Mit dem Auto zur Schule: für das eigene Kind vielleicht Sicherheit, für die anderen aber mehr Unsicherheit Foto: Lichtgut/Max Kovalenko

Jedes fünfte Grundschulkind wird mit dem Auto zum Unterricht gebracht. Die Verkehrsverhältnisse, die dadurch vor Schulen entstehen, bergen Gefahren. Dagegen machen nun der Auto-Club Europa (ACE) und das Landesverkehrsministerium mit der Aktion „Goodbye Elterntaxi“ mobil.

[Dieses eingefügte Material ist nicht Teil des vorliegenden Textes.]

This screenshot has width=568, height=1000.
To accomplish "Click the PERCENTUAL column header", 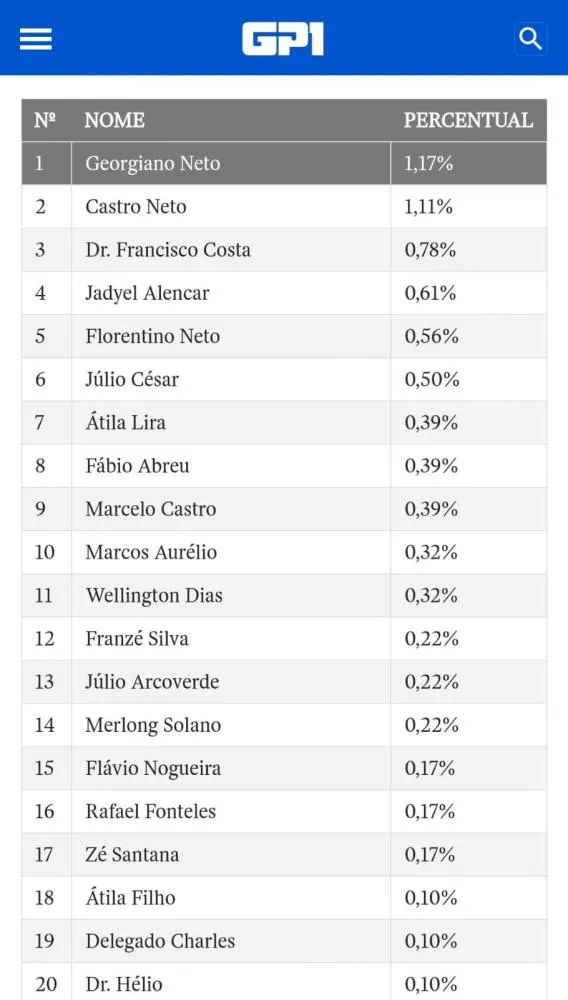I will tap(468, 120).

Stuttgart - Reinhard Mohr hat am Montagmorgen genau gezählt. 53 Elterntaxis hätten zwischen 7 und 9 Uhr vor der Grundschule Sommerrain gehalten und ihre Sprösslinge abgesetzt, sagte der Regionalbeauftrage des Auto-Clubs Europa (ACE) am Vormittag bei einer Pressekonferenz. Der ACE organisiert zusammen mit Grundschulen bundesweit die Aktion „Goodbye Elterntaxi“, in Baden-Württemberg hat Verkehrsminister Winfried Hermann die Schirmherrschaft übernommen.

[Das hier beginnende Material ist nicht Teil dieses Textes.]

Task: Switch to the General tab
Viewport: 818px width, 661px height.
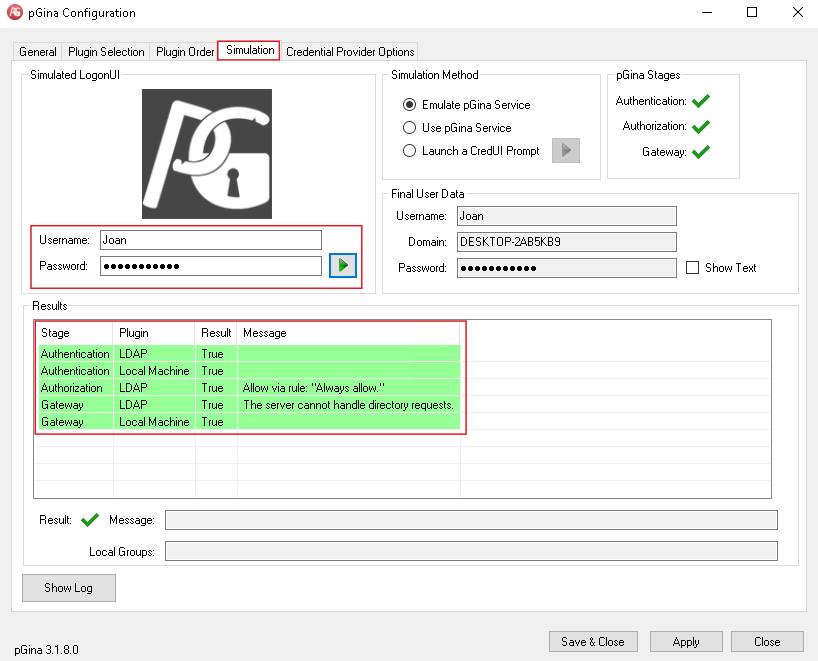Action: (x=38, y=52)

Ziel der Aktion ist es, Unfallgefahren im unmittelbaren Schulumfeld zu vermeiden und die Selbstständigkeit der Kinder zu stärken. Dazu gehört die morgendliche Verkehrsbeobachtung. Im Anschluss daran besprechen Mitarbeiter des ACE zusammen mit Vertretern der Schule mögliche Lösungsansätze. Bei seiner Zählung musste Mohr denn auch einige Delikte feststellen.

Jeden Morgen viele Verkehrsverstöße

Zehn Elterntaxis hätten sich ins Halteverbot gestellt, drei verkehrswidrig auf dem Gehweg angehalten, vier eine Einfahrt zugeparkt. Ein Elternteil habe in der zweiten Reihe gehalten und den Sohn zur Beifahrerseite aussteigen lassen. „In dem Moment kam gerade ein Postmitarbeiter mit seinem Elektrofahrrad angefahren. Der musste kräftig in die Eisen steigen, sonst wäre wohl etwas passiert“, schilderte Mohr.

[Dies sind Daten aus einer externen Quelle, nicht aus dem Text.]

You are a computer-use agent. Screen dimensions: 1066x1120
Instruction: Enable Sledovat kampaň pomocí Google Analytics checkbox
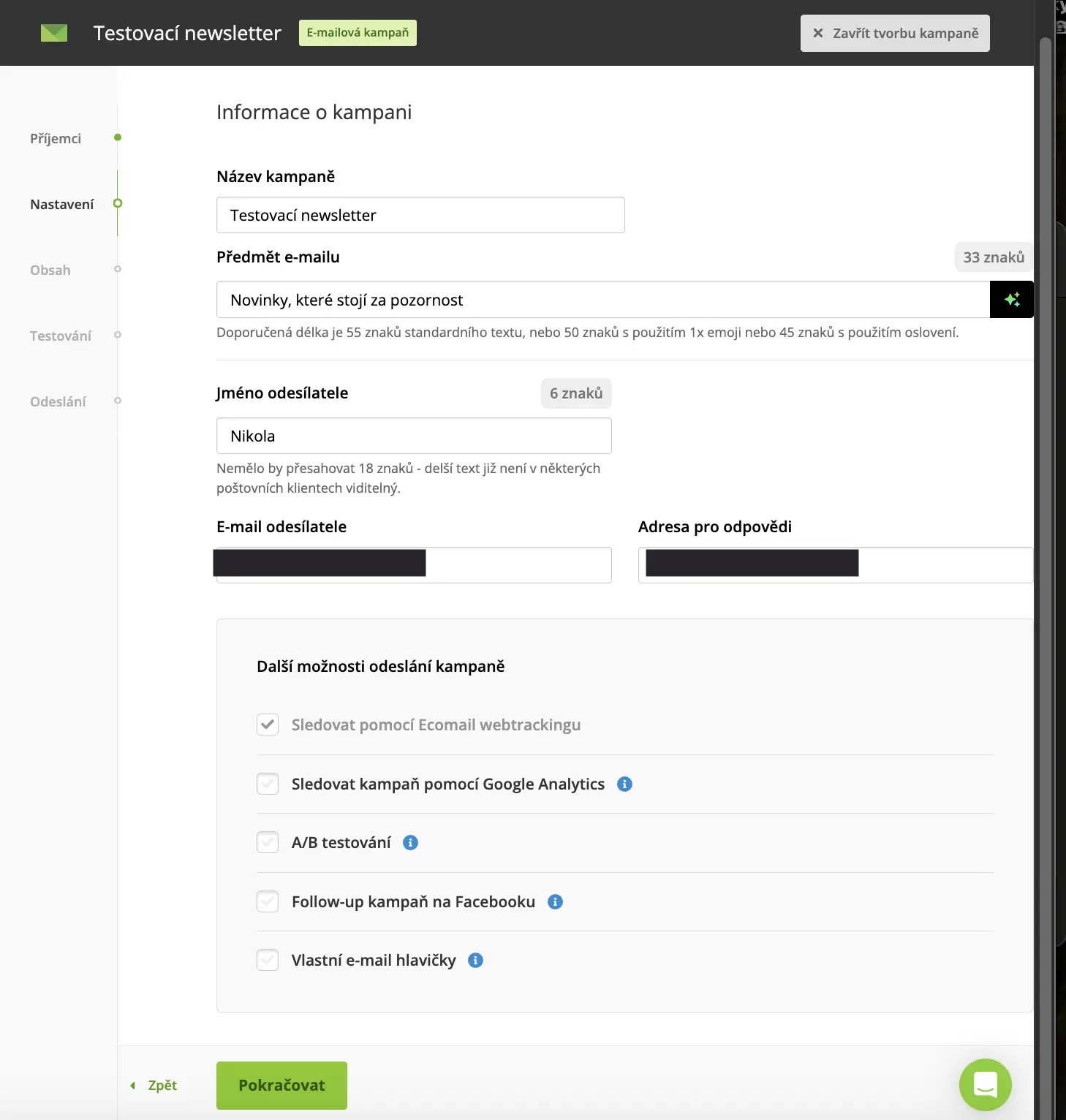(x=268, y=784)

Morgendlicher Stress und übertriebene Fürsorge nennt er als Hauptgründe für die Tatsache, dass nach aktuellen Erhebungen bundesweit jedes fünfte Kind mit dem Auto gebracht wird. „Die Eltern missachten die Sicherheit anderer Kinder, wenn sie ihre Kinder im großen Auto schützen“, sagte Verkehrsminister Winfried Hermann. Der Minister nannte Stellschrauben, an denen man drehen kann: Denkbar sei beispielsweise ein zeitlich befristetes Halteverbot vor der Schule oder die Einrichtung eines sicheren Platzes zum Aussteigen ein paar hundert Meter von den Schulen entfernt.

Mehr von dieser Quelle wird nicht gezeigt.